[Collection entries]
###

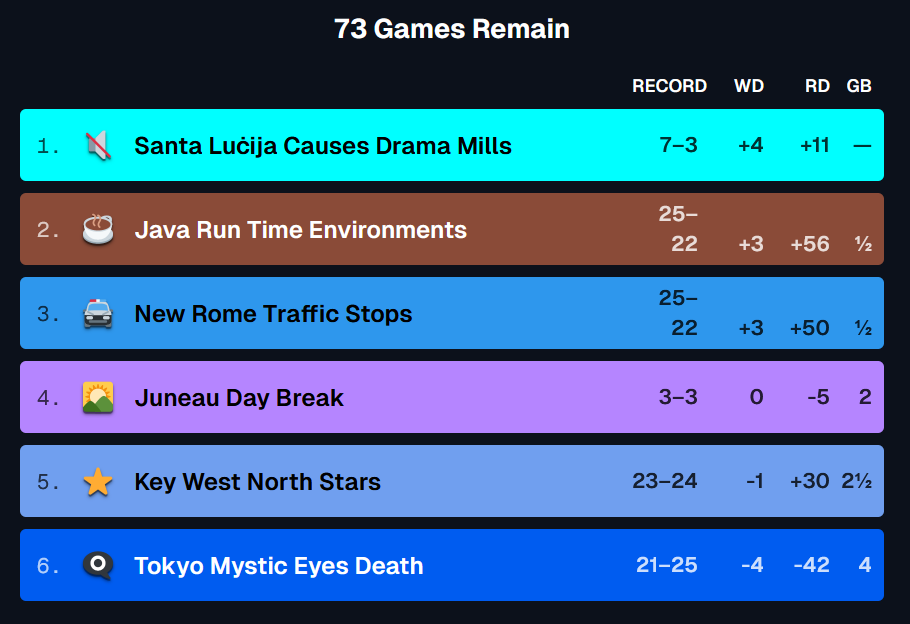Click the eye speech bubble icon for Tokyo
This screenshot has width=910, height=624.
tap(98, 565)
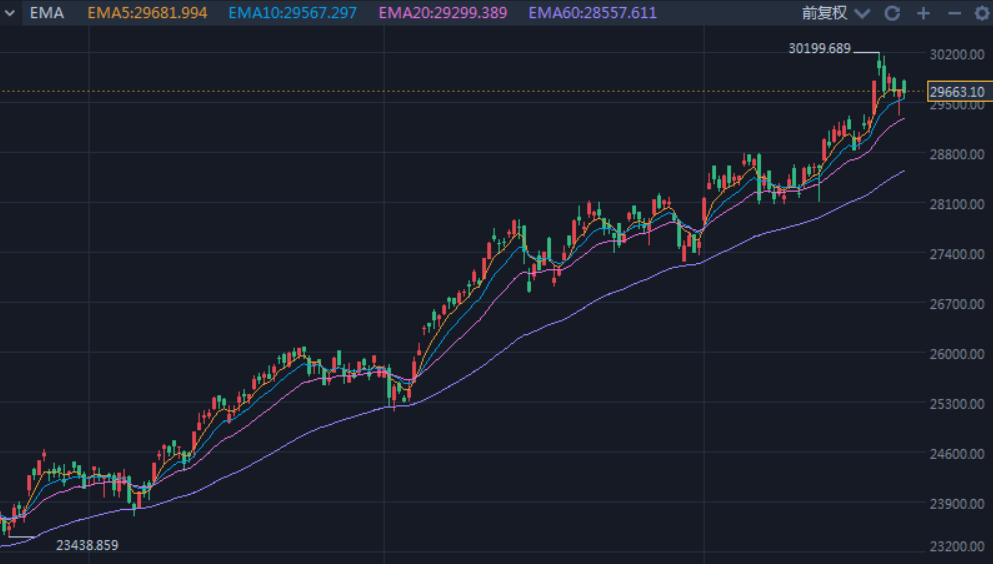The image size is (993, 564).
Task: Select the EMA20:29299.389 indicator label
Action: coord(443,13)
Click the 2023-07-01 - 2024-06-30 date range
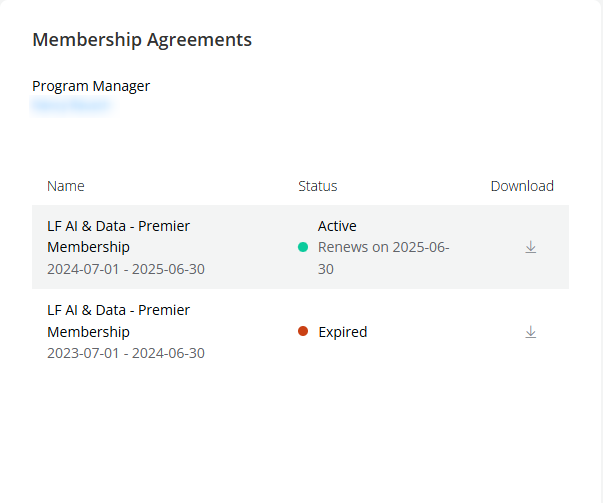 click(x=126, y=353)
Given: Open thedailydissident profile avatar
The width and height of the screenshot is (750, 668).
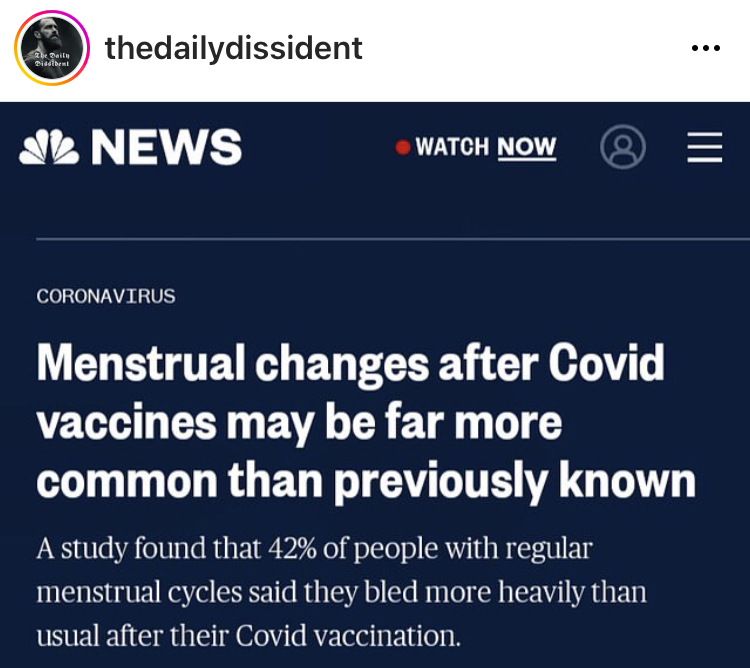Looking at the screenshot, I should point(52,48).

###

Find the line that contains "The width and" and repeat it, along with every line after it to the end of the data, exactly; drop the pictures.

The width and height of the screenshot is (750, 668).
Looking at the screenshot, I should point(52,48).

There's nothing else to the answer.